In each of the six classes, basic facilitation techniques are taught with
an emphasis on safety and empathy. In all classes confidentiality and
other ground rules are agreed to in order to permit the privacy, vulnerability,
and support necessary for this kind of work. After students have undertaken
adequate research regressions, they will be encouraged to move into repatterning
regressions and resourcing projects to help them be free from old behavior
patterns and psychological limitations.
The last day of each class is devoted integration, debriefing, emphasizing
resources, and preparing students to move forward with new self-awareness
and increased consciousness.
Class 1: Stage
1 of
Birth
Transverse Cranium
Devoted
to the exploration of early birth trauma, this class is best understood
after taking an Introduction Class. Following the pioneering work of Sills
and Emerson, the class focuses on the confirmation of each student's bodily
posture during the beginning of birth (the lie side) as well
as locating and discussing the significance of where on the body and cranium
deep somatic impacts were molded (trauma conjunct points and
conjunct pathways). Somatic biology of the perinate's body,
especially the cranium, is explained in the context of the initiation
of birth and the baby's environment relative to the mother's uterine contractions,
her cervix, and her pelvic inlet. The fetal cranium is typically one inch
larger in diameter than the pelvic inlet/outlet and considerable somatic
and psychological impacts are visited upon the baby during the birth process.
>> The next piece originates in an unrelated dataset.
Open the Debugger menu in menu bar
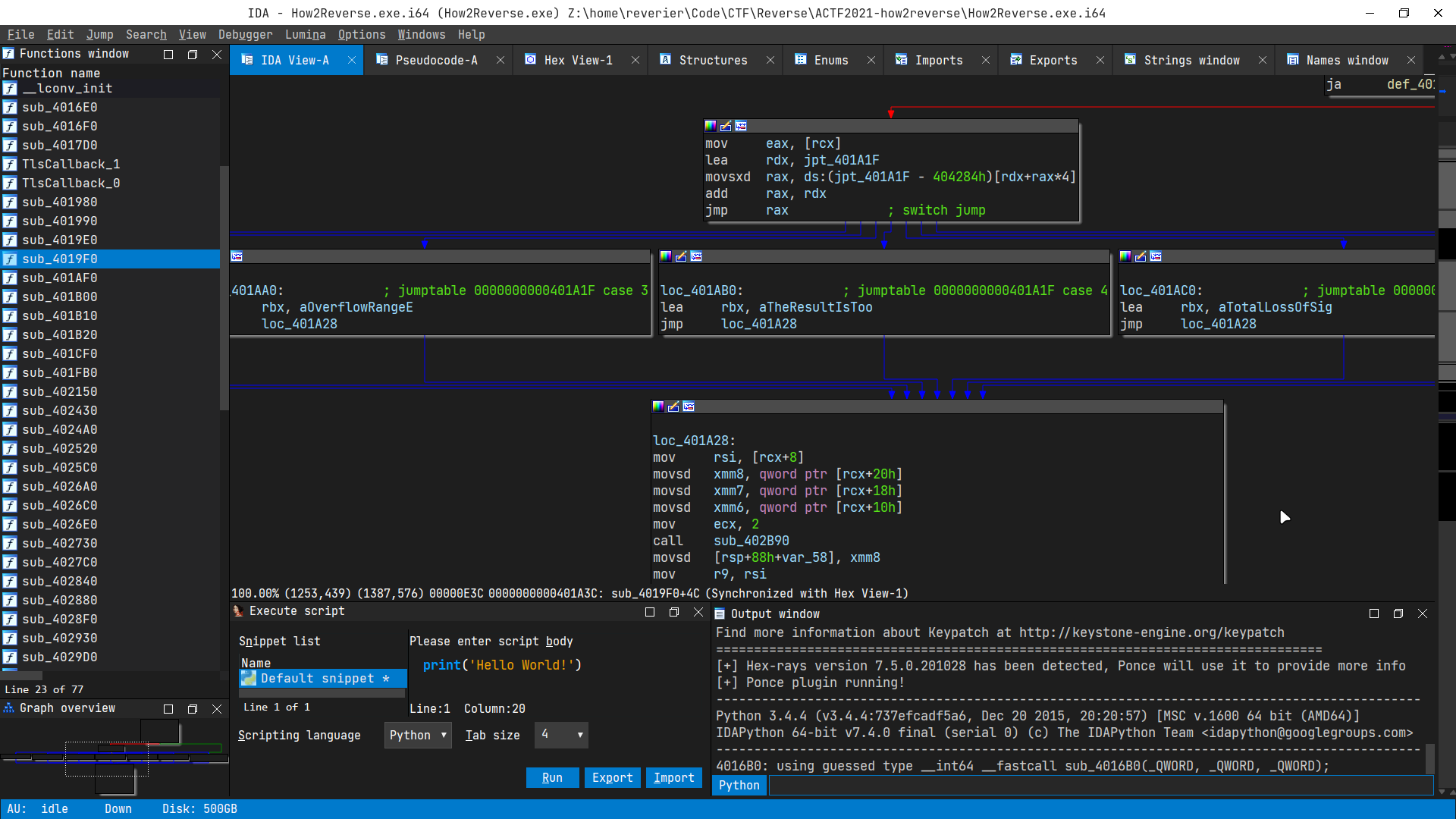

Basic psychological consequences from Stage 1 will be taught, including
those related to how the baby deals with stress and compression while
the cervix is still closed, and next, what happens as it is being ejected
from its environment. We will cover what it is like moving, under enormous
pressure and pain, into the unknown, and discuss how these early experiences
set up templates for how we deal with stress, pressure and pain later
in our lives. How we move into and initiate projects can be an echo of
this first big project. The brain is nearly at its peak rate of forming
axons and dendrites between the neurons at this vulnerable time, so deep
and myriad
psychologic and neurologic patterns are created.
Medical interventions such as manual rupturing of membranes, maternal
confinement, constant fetal monitoring, induction of birth through the
use of drugs such as pitocin are often experienced during this stage.
These interventions leave their mark on the developing psyche and neurology
of the perinate, and will be discussed in overview form in this class.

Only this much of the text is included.